» **Task prompt**: The whole listing is to be returned exactly.

» **Listed records**:
◇ ◇ ◇ ◇

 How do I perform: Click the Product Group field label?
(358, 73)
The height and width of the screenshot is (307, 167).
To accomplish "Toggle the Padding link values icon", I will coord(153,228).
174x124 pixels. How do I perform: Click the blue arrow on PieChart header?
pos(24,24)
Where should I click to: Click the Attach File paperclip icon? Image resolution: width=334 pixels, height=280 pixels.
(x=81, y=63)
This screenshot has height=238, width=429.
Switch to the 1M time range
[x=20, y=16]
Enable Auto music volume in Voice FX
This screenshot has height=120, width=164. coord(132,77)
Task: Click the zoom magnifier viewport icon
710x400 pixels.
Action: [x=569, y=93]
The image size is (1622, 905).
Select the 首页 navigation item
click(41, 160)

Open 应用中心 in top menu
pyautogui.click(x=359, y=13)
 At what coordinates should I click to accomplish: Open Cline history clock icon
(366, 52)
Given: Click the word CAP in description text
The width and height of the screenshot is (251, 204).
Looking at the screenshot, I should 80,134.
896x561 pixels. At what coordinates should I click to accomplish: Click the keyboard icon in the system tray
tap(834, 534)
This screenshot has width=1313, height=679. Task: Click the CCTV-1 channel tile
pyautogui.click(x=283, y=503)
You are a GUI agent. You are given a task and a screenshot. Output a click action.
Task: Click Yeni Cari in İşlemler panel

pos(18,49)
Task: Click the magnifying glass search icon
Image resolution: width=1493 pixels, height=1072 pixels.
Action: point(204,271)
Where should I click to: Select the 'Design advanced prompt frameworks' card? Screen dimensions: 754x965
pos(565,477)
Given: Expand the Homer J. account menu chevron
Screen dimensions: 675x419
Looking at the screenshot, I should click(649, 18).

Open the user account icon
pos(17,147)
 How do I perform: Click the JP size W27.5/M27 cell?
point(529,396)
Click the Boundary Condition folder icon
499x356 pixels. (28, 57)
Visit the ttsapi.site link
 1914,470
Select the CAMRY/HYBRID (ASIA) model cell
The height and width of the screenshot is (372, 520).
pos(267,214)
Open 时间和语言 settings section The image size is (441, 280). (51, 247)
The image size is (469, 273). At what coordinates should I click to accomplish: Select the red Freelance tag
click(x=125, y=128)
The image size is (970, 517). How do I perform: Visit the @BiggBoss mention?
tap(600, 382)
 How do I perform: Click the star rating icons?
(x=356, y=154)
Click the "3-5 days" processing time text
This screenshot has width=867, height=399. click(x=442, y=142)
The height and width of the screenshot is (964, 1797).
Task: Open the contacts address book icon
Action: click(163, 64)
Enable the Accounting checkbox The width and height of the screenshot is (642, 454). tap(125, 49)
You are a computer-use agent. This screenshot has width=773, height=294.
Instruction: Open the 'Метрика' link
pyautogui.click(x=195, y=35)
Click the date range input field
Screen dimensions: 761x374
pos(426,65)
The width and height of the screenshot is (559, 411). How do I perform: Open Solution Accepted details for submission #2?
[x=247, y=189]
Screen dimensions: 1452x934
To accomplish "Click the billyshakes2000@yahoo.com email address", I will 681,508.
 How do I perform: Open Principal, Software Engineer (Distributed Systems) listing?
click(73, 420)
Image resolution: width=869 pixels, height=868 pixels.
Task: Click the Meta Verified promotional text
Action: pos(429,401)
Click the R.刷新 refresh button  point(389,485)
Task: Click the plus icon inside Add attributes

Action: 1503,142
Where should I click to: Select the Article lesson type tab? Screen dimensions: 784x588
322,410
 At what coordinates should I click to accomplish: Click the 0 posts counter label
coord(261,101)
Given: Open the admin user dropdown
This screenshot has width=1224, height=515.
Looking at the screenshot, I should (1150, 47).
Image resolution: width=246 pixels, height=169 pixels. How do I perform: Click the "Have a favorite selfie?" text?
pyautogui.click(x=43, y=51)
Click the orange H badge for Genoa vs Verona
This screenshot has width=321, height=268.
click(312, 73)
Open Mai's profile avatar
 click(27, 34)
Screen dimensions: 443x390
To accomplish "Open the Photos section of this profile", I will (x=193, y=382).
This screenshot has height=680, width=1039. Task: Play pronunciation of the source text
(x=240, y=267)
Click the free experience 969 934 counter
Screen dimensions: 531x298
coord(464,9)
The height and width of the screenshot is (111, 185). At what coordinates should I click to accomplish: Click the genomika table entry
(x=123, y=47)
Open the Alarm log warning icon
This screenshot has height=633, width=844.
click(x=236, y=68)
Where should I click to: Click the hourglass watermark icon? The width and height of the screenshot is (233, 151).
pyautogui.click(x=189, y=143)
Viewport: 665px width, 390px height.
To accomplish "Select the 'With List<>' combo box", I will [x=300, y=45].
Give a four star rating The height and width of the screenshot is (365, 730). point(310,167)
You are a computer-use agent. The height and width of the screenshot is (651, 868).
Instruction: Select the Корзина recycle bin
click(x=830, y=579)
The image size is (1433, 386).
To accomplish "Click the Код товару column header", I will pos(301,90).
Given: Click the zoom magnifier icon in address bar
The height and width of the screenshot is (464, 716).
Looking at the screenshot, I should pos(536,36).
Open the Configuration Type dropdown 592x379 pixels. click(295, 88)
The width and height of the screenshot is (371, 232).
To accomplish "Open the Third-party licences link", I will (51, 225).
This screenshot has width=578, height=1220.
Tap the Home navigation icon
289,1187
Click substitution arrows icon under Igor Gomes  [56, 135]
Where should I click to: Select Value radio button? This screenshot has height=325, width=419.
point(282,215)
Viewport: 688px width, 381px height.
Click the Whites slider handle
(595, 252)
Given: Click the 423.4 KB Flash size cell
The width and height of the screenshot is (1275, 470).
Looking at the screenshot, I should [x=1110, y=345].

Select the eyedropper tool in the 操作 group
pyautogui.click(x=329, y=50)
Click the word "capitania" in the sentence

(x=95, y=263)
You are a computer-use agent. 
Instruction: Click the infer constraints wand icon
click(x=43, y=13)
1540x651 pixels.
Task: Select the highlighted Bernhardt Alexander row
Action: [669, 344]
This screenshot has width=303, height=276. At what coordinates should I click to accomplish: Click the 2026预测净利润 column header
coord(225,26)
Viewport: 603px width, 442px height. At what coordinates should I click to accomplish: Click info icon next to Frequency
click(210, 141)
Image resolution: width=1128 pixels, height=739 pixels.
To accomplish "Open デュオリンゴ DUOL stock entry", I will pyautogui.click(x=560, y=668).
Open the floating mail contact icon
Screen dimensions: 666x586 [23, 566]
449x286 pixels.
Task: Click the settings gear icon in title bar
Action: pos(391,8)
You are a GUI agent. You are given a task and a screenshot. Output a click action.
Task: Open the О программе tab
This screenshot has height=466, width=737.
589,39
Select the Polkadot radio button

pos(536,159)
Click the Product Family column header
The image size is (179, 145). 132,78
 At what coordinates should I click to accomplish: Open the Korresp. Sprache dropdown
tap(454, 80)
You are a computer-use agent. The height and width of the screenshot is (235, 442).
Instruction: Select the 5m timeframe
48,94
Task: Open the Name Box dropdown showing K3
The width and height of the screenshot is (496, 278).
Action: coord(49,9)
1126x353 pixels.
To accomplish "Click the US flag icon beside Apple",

◇ ◇ ◇ ◇

» **Your response**:
 How do I perform: Click the Product Group field label?
(358, 73)
The height and width of the screenshot is (307, 167).
To accomplish "Toggle the Padding link values icon", I will coord(153,228).
174x124 pixels. How do I perform: Click the blue arrow on PieChart header?
pos(24,24)
Where should I click to: Click the Attach File paperclip icon? Image resolution: width=334 pixels, height=280 pixels.
(x=81, y=63)
This screenshot has height=238, width=429.
Switch to the 1M time range
[x=20, y=16]
Enable Auto music volume in Voice FX
This screenshot has height=120, width=164. coord(132,77)
Task: Click the zoom magnifier viewport icon
710x400 pixels.
Action: [x=569, y=93]
The image size is (1622, 905).
Select the 首页 navigation item
click(41, 160)

Open 应用中心 in top menu
pyautogui.click(x=359, y=13)
 At what coordinates should I click to accomplish: Open Cline history clock icon
(366, 52)
Given: Click the word CAP in description text
The width and height of the screenshot is (251, 204).
Looking at the screenshot, I should 80,134.
896x561 pixels. At what coordinates should I click to accomplish: Click the keyboard icon in the system tray
tap(834, 534)
This screenshot has width=1313, height=679. Task: Click the CCTV-1 channel tile
pyautogui.click(x=283, y=503)
You are a GUI agent. You are given a task and a screenshot. Output a click action.
Task: Click Yeni Cari in İşlemler panel

pos(18,49)
Task: Click the magnifying glass search icon
Image resolution: width=1493 pixels, height=1072 pixels.
Action: point(204,271)
Where should I click to: Select the 'Design advanced prompt frameworks' card? Screen dimensions: 754x965
pos(565,477)
Given: Expand the Homer J. account menu chevron
Screen dimensions: 675x419
Looking at the screenshot, I should click(649, 18).

Open the user account icon
pos(17,147)
 How do I perform: Click the JP size W27.5/M27 cell?
point(529,396)
Click the Boundary Condition folder icon
499x356 pixels. (28, 57)
Visit the ttsapi.site link
 1914,470
Select the CAMRY/HYBRID (ASIA) model cell
The height and width of the screenshot is (372, 520).
pos(267,214)
Open 时间和语言 settings section The image size is (441, 280). (51, 247)
The image size is (469, 273). At what coordinates should I click to accomplish: Select the red Freelance tag
click(x=125, y=128)
The image size is (970, 517). How do I perform: Visit the @BiggBoss mention?
tap(600, 382)
 How do I perform: Click the star rating icons?
(x=356, y=154)
Click the "3-5 days" processing time text
This screenshot has width=867, height=399. click(x=442, y=142)
The height and width of the screenshot is (964, 1797).
Task: Open the contacts address book icon
Action: click(163, 64)
Enable the Accounting checkbox The width and height of the screenshot is (642, 454). tap(125, 49)
You are a computer-use agent. This screenshot has width=773, height=294.
Instruction: Open the 'Метрика' link
pyautogui.click(x=195, y=35)
Click the date range input field
Screen dimensions: 761x374
pos(426,65)
The width and height of the screenshot is (559, 411). How do I perform: Open Solution Accepted details for submission #2?
[x=247, y=189]
Screen dimensions: 1452x934
To accomplish "Click the billyshakes2000@yahoo.com email address", I will 681,508.
 How do I perform: Open Principal, Software Engineer (Distributed Systems) listing?
click(73, 420)
Image resolution: width=869 pixels, height=868 pixels.
Task: Click the Meta Verified promotional text
Action: pos(429,401)
Click the R.刷新 refresh button  point(389,485)
Task: Click the plus icon inside Add attributes

Action: 1503,142
Where should I click to: Select the Article lesson type tab? Screen dimensions: 784x588
322,410
 At what coordinates should I click to accomplish: Click the 0 posts counter label
coord(261,101)
Given: Open the admin user dropdown
This screenshot has width=1224, height=515.
Looking at the screenshot, I should (1150, 47).
Image resolution: width=246 pixels, height=169 pixels. How do I perform: Click the "Have a favorite selfie?" text?
pyautogui.click(x=43, y=51)
Click the orange H badge for Genoa vs Verona
This screenshot has width=321, height=268.
click(312, 73)
Open Mai's profile avatar
 click(27, 34)
Screen dimensions: 443x390
To accomplish "Open the Photos section of this profile", I will (x=193, y=382).
This screenshot has height=680, width=1039. Task: Play pronunciation of the source text
(x=240, y=267)
Click the free experience 969 934 counter
Screen dimensions: 531x298
coord(464,9)
The height and width of the screenshot is (111, 185). At what coordinates should I click to accomplish: Click the genomika table entry
(x=123, y=47)
Open the Alarm log warning icon
This screenshot has height=633, width=844.
click(x=236, y=68)
Where should I click to: Click the hourglass watermark icon? The width and height of the screenshot is (233, 151).
pyautogui.click(x=189, y=143)
Viewport: 665px width, 390px height.
To accomplish "Select the 'With List<>' combo box", I will [x=300, y=45].
Give a four star rating The height and width of the screenshot is (365, 730). point(310,167)
You are a computer-use agent. The height and width of the screenshot is (651, 868).
Instruction: Select the Корзина recycle bin
click(x=830, y=579)
The image size is (1433, 386).
To accomplish "Click the Код товару column header", I will pos(301,90).
Given: Click the zoom magnifier icon in address bar
The height and width of the screenshot is (464, 716).
Looking at the screenshot, I should pos(536,36).
Open the Configuration Type dropdown 592x379 pixels. click(295, 88)
The width and height of the screenshot is (371, 232).
To accomplish "Open the Third-party licences link", I will (51, 225).
This screenshot has width=578, height=1220.
Tap the Home navigation icon
289,1187
Click substitution arrows icon under Igor Gomes  [56, 135]
Where should I click to: Select Value radio button? This screenshot has height=325, width=419.
point(282,215)
Viewport: 688px width, 381px height.
Click the Whites slider handle
(595, 252)
Given: Click the 423.4 KB Flash size cell
The width and height of the screenshot is (1275, 470).
Looking at the screenshot, I should [x=1110, y=345].

Select the eyedropper tool in the 操作 group
pyautogui.click(x=329, y=50)
Click the word "capitania" in the sentence

(x=95, y=263)
You are a computer-use agent. 
Instruction: Click the infer constraints wand icon
click(x=43, y=13)
1540x651 pixels.
Task: Select the highlighted Bernhardt Alexander row
Action: [669, 344]
This screenshot has width=303, height=276. At what coordinates should I click to accomplish: Click the 2026预测净利润 column header
coord(225,26)
Viewport: 603px width, 442px height. At what coordinates should I click to accomplish: Click info icon next to Frequency
click(210, 141)
Image resolution: width=1128 pixels, height=739 pixels.
To accomplish "Open デュオリンゴ DUOL stock entry", I will pyautogui.click(x=560, y=668).
Open the floating mail contact icon
Screen dimensions: 666x586 [23, 566]
449x286 pixels.
Task: Click the settings gear icon in title bar
Action: pos(391,8)
You are a GUI agent. You are given a task and a screenshot. Output a click action.
Task: Open the О программе tab
This screenshot has height=466, width=737.
589,39
Select the Polkadot radio button

pos(536,159)
Click the Product Family column header
The image size is (179, 145). 132,78
 At what coordinates should I click to accomplish: Open the Korresp. Sprache dropdown
tap(454, 80)
You are a computer-use agent. The height and width of the screenshot is (235, 442).
Instruction: Select the 5m timeframe
48,94
Task: Open the Name Box dropdown showing K3
The width and height of the screenshot is (496, 278).
Action: coord(49,9)
1126x353 pixels.
To accomplish "Click the US flag icon beside Apple",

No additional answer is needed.